The Dog in the Fridge
I woke up in a place I didn’t recognise. It wasn’t my flat, my bed or my bed linen. I found myself lying in the middle of a vast empty room, white as fog, with polished floors and no lamps or electric sockets. There were no windows and the only door opened into a kitchen. I got up and tiptoed around the room. My feet didn’t make a sound on the floor. The kitchen wasn’t really a kitchen either; it had no cooker, no fitted cupboards, no sink. It was as white as the other room, and the only piece of furniture was a fridge. It was an Electrolux and the lights on its huge door twinkled like those of a spaceship. It stood in the corner of the room, completely silent, and the electric cable emerging from its bowels disappeared somewhere into the distance. I opened the fridge. There weren’t any shelves, boxes or an egg tray. It was crammed full of meat. Animal feed, I guessed.
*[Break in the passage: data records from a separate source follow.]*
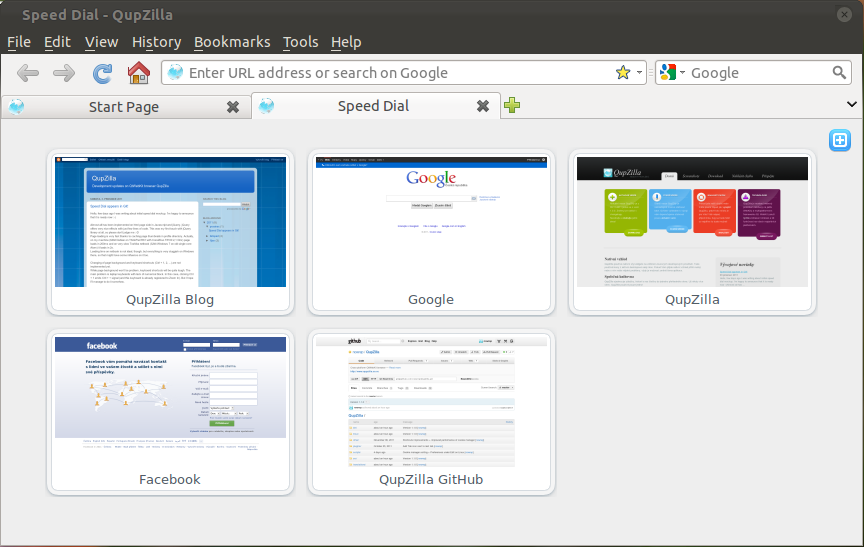This screenshot has width=864, height=547.
Task: Open the QupZilla Blog speed dial
Action: 170,232
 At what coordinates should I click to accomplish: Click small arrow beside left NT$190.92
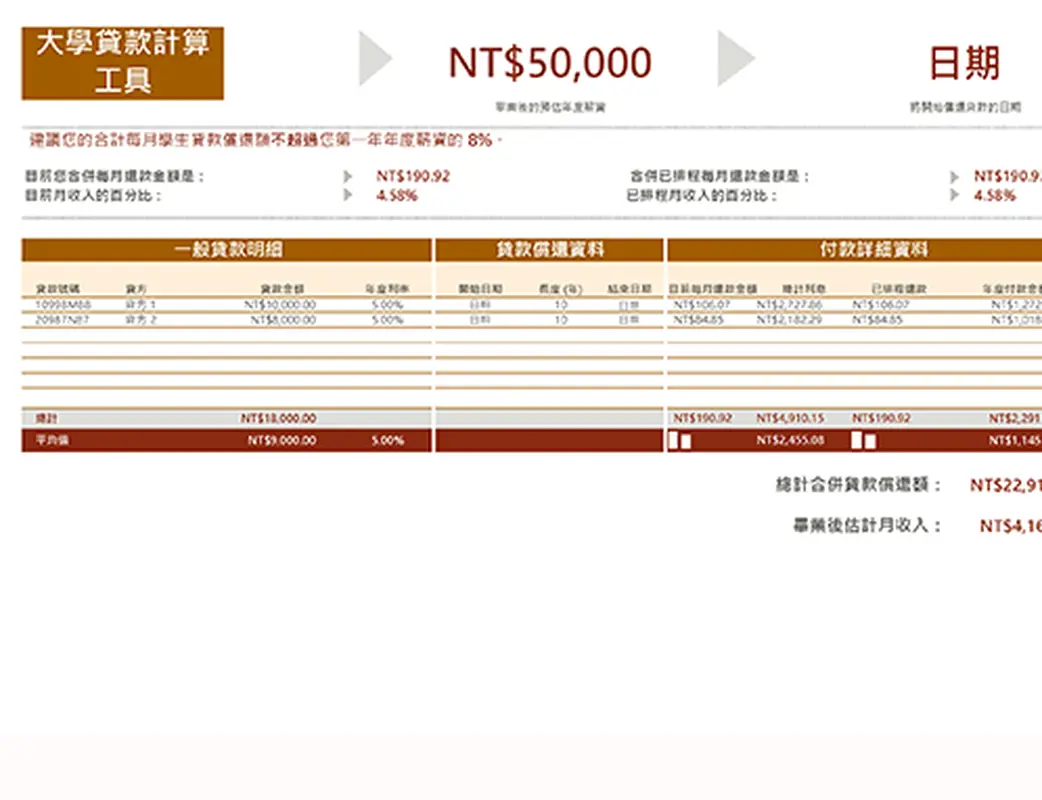pyautogui.click(x=348, y=176)
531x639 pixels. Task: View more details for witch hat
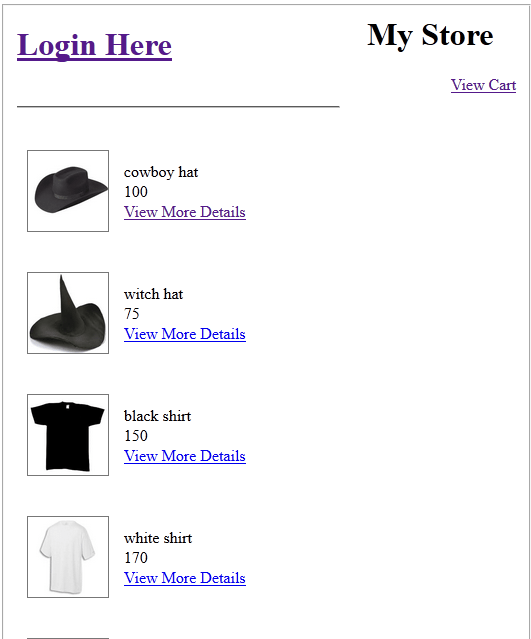click(x=185, y=334)
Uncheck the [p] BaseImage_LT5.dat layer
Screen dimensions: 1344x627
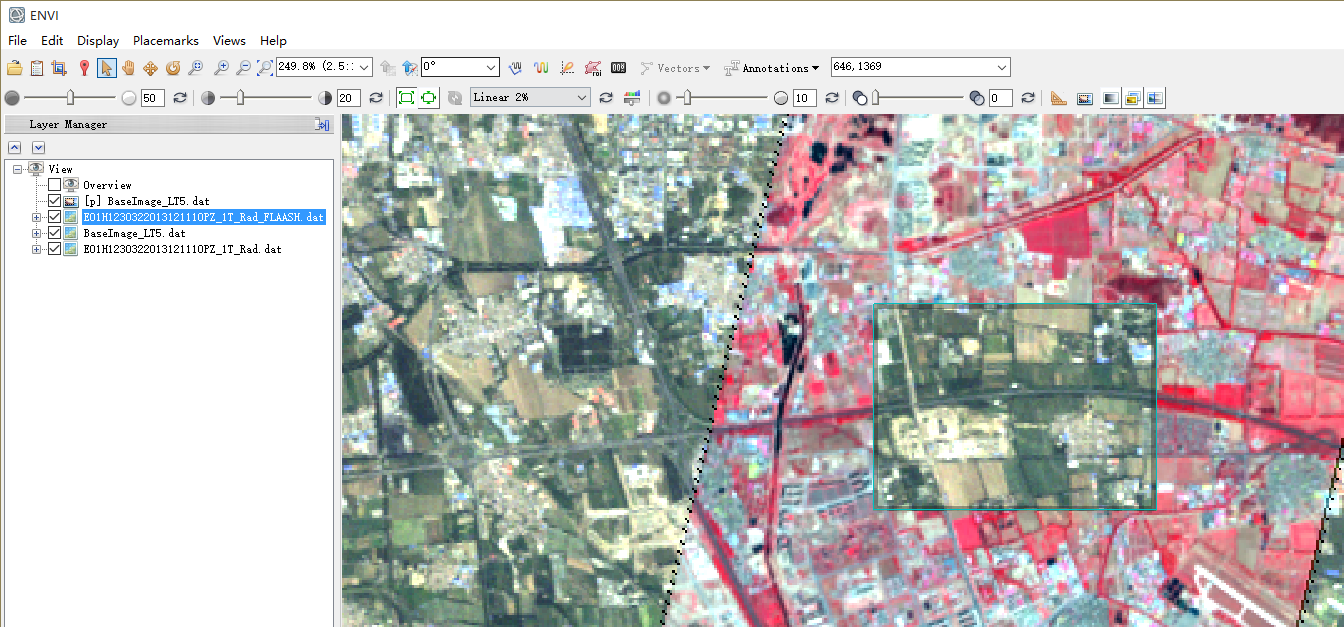(55, 201)
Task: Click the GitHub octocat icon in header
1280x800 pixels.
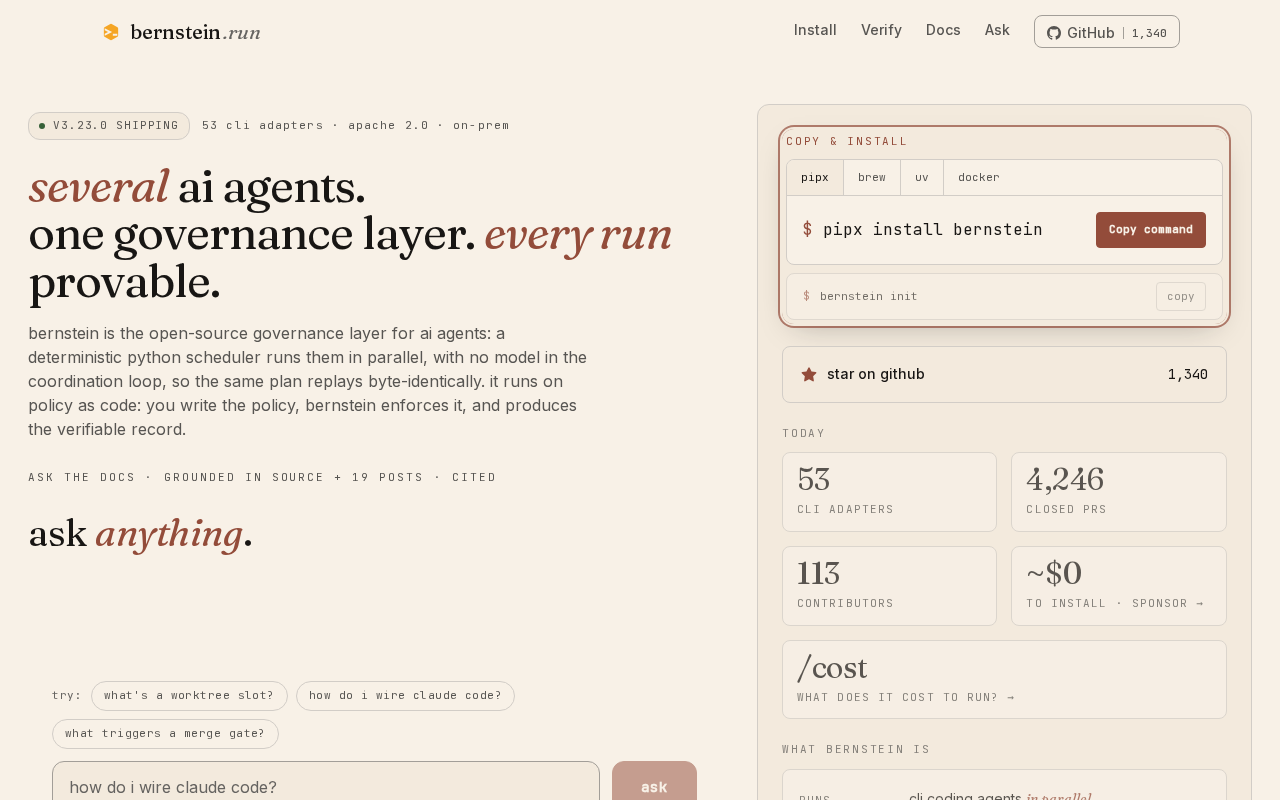Action: (1054, 33)
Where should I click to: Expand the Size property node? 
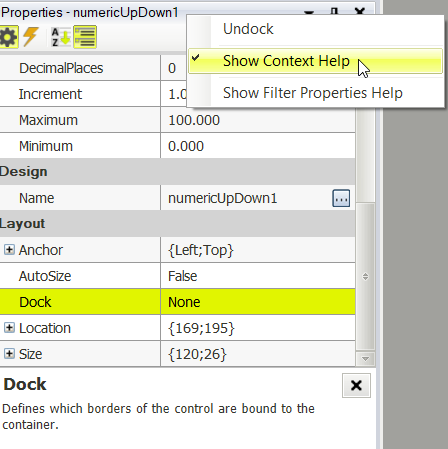[x=9, y=354]
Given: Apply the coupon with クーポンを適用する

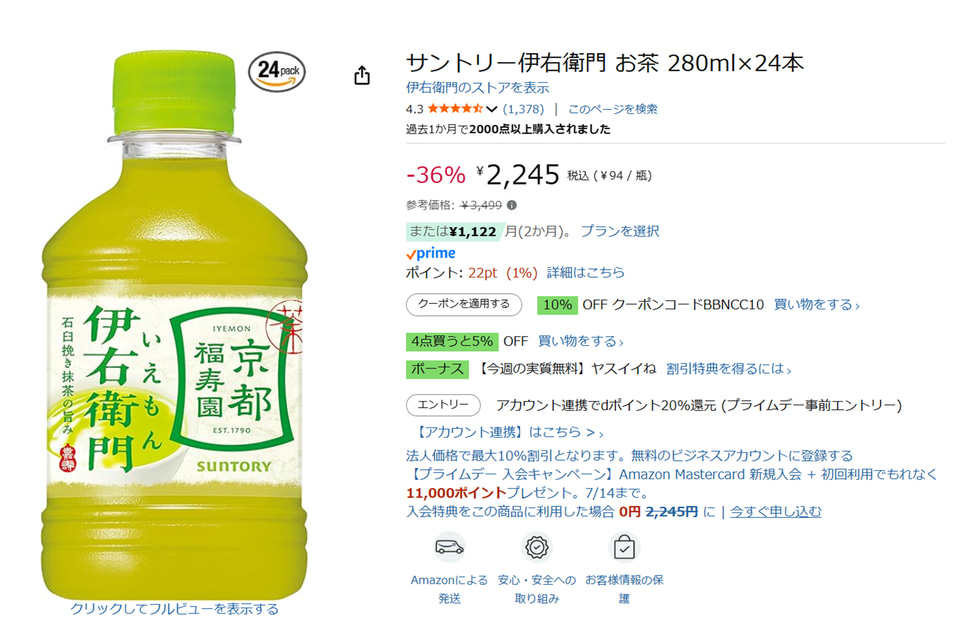Looking at the screenshot, I should [x=464, y=304].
Strewn about the floor were chopped off thighs, blood-red lungs, tails, a big purple tongue, ribs and… a dog. A white dog with black spots around his eyes. The spitting image of the dogs you see in vintage photographs, the kind that sit on a cushion with a kitten between their paws. I touched it. It was as cold as all the other meat. It was ice-cold. Like the fridge. Nevertheless, it opened its eyes and looked at me. It wagged its tail and shivered like bees struck by spring hail. It tried to smile but its lips managed only a frozen sneer. It seemed to be resigned to lying there and didn’t even try to get out. A freezing dog, I thought, and slammed the fridge door shut.
The fridge flashed its lights like a spaceship and it began to multiply exponentially. Both rooms were now filled with flashing, softly whirring fridges. I went from one room to another, opening the fridges. All were crammed full of frozen meat but the dog was nowhere to be seen. I rummaged through piles of lungs and dug my fingers into bone-hard thighs, breaking my fingernails. Where are you? I yelled, but the only response was chilly silence. I kept opening fridge after fridge but couldn’t find the dog anywhere.
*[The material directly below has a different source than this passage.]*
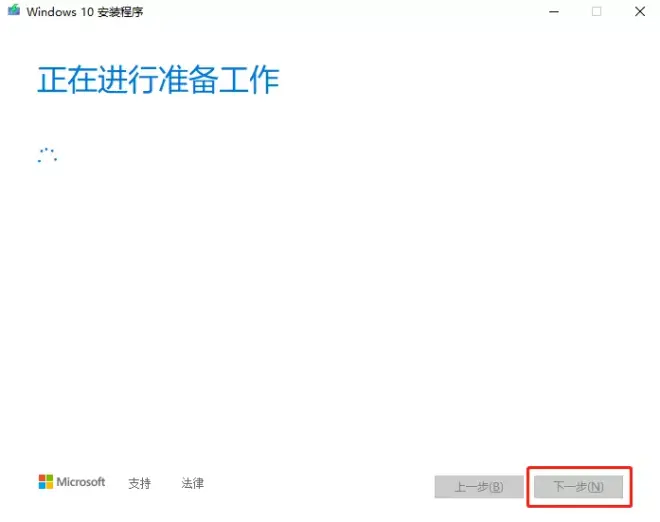The image size is (660, 522).
Task: Open the 法律 legal link
Action: (192, 483)
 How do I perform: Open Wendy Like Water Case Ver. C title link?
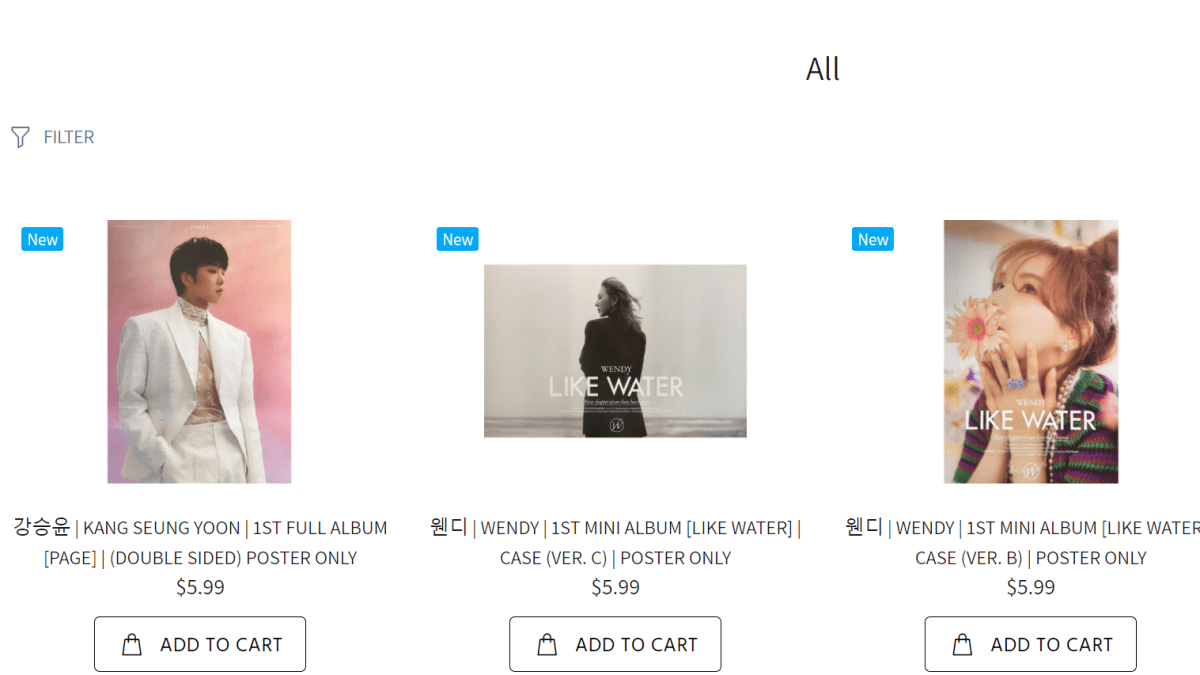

My knees started to tremble in panic and cold sweat trickled down my back. The thought that I would never find the dog again made me compress my lips into a thin line. The idea that I would never be able to let it out of the fridge made me gasp for air. Where are you? I yelled again. Like a stack of cards, the fridges collapsed into a single one.
I opened it. It was completely empty. No dog or meat. Just the cold white surface. I walked in.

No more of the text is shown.